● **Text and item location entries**

- - - - -

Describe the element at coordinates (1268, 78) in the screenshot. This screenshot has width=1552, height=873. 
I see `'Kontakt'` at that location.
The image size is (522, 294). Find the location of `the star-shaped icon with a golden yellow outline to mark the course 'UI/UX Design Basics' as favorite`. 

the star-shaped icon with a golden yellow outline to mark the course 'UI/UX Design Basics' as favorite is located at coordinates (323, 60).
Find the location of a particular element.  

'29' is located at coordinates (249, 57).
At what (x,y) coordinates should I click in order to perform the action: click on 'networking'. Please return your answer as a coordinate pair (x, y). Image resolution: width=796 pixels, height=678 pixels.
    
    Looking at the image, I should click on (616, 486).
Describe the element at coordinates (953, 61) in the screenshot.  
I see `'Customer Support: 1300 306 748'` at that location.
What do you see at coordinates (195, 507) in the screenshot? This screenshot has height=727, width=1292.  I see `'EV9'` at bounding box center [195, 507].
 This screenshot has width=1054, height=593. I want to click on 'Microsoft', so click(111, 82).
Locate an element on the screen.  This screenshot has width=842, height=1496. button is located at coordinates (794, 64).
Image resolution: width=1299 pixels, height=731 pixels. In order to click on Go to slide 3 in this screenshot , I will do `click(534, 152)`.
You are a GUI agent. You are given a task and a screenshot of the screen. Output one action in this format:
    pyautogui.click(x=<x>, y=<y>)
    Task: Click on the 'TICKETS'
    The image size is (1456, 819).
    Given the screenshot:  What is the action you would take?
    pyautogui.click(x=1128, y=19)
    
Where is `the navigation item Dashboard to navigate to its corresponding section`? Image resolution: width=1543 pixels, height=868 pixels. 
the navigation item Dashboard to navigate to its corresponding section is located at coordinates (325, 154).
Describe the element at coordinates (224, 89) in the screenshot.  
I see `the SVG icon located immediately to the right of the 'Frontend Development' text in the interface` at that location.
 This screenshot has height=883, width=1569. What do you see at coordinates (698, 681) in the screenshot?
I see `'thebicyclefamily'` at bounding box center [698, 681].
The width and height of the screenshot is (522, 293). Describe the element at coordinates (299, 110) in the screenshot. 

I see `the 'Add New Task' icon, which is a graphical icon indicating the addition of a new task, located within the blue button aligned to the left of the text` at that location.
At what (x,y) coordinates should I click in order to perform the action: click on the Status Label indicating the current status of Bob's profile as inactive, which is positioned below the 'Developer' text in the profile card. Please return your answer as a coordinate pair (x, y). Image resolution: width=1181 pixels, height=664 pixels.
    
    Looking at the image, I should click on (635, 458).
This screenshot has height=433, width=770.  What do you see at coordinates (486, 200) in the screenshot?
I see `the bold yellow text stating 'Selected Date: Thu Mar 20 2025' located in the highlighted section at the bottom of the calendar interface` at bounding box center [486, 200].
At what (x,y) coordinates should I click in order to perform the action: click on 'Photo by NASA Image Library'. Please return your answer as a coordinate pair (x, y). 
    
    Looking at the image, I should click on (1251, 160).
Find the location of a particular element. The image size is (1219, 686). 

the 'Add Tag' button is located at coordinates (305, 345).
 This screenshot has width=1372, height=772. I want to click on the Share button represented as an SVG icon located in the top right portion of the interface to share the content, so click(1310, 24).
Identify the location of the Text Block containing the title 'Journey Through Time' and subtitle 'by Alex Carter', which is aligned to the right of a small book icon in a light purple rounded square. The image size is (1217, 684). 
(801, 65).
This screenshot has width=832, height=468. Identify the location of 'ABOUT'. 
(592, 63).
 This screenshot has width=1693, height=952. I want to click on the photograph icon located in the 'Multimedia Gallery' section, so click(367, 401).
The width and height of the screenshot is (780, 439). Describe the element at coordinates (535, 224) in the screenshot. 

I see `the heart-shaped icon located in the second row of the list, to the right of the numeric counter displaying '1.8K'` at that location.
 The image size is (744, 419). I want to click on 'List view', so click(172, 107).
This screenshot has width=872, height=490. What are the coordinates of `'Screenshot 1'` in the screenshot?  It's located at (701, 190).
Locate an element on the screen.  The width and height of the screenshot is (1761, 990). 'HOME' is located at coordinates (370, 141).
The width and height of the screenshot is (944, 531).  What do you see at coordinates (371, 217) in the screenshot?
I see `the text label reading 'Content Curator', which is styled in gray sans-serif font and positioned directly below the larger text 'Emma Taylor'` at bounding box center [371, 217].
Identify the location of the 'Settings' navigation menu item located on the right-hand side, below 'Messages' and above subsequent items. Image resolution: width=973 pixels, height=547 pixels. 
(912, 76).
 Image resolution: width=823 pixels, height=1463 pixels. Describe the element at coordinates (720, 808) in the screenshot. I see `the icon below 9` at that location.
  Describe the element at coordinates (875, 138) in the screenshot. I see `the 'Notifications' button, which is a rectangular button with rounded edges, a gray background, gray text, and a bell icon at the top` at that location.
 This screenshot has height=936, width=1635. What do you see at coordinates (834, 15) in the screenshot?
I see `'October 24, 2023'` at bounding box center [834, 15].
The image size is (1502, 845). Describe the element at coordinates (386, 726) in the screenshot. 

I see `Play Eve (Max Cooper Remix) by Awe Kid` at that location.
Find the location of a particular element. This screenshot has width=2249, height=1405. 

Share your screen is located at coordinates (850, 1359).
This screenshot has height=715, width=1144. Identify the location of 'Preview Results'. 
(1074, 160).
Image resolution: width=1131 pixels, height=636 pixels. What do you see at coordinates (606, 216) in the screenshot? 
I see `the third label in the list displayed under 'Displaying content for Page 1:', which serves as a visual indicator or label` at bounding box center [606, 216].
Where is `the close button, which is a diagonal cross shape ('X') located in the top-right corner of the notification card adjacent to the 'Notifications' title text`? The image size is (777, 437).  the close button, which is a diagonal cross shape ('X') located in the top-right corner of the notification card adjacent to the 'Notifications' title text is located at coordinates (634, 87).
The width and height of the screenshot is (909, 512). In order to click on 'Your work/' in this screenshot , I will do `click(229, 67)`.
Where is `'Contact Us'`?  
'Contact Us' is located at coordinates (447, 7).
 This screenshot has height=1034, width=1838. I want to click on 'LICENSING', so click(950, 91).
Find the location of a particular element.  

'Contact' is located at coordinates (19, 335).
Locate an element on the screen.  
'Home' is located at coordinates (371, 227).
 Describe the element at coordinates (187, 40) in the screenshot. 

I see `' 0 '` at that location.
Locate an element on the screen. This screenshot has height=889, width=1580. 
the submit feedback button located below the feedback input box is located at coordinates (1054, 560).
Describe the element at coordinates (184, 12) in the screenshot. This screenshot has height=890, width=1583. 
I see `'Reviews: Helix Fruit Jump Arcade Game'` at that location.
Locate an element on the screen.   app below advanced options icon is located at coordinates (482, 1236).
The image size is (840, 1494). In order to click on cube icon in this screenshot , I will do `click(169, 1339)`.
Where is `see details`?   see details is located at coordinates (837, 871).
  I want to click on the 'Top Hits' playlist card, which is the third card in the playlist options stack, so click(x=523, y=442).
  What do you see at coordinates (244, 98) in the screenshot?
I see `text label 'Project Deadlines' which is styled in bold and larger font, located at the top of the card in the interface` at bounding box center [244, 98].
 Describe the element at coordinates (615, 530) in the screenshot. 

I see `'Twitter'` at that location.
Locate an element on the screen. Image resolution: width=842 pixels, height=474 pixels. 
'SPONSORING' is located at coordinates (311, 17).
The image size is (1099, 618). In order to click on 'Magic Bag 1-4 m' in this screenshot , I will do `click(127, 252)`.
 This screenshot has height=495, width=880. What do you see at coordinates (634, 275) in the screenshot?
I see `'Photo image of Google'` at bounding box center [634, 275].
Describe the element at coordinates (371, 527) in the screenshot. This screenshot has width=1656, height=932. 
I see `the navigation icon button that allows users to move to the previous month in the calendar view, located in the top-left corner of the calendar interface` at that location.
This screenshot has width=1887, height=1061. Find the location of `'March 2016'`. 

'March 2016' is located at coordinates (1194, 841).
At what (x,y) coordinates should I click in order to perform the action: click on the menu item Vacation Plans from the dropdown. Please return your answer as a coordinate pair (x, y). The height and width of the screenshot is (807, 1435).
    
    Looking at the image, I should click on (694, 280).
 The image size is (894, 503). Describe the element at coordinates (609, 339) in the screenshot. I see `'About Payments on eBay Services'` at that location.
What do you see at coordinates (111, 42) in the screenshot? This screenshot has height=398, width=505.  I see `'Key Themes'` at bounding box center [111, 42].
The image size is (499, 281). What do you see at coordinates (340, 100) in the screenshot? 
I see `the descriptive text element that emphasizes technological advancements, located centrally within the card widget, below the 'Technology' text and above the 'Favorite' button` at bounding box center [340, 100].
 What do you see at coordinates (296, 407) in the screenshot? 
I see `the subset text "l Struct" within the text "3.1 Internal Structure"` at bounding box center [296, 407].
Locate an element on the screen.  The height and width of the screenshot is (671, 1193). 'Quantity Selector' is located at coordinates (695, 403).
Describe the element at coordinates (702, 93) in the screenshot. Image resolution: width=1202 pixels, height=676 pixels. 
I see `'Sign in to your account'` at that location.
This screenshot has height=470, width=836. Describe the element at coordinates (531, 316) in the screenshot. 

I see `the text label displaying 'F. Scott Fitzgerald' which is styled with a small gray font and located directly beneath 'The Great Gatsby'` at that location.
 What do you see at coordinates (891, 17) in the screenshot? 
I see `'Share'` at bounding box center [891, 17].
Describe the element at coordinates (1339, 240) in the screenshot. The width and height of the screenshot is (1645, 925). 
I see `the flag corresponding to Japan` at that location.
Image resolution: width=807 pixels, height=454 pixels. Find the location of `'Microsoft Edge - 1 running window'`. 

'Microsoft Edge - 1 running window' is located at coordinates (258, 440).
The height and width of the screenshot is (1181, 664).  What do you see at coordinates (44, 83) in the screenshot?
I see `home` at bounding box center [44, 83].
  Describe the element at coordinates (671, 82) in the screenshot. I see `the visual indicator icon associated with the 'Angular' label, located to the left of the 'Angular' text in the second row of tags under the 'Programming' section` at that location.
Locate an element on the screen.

- - - - -

● **DIRECTIVE**
Repeat the records above word for word, from the line with "Describe the element at coordinates (224, 89)" to the line with "center [698, 681].", including both of those lines.

● **EXERCISE ANSWER**
Describe the element at coordinates (224, 89) in the screenshot.  
I see `the SVG icon located immediately to the right of the 'Frontend Development' text in the interface` at that location.
 This screenshot has height=883, width=1569. What do you see at coordinates (698, 681) in the screenshot?
I see `'thebicyclefamily'` at bounding box center [698, 681].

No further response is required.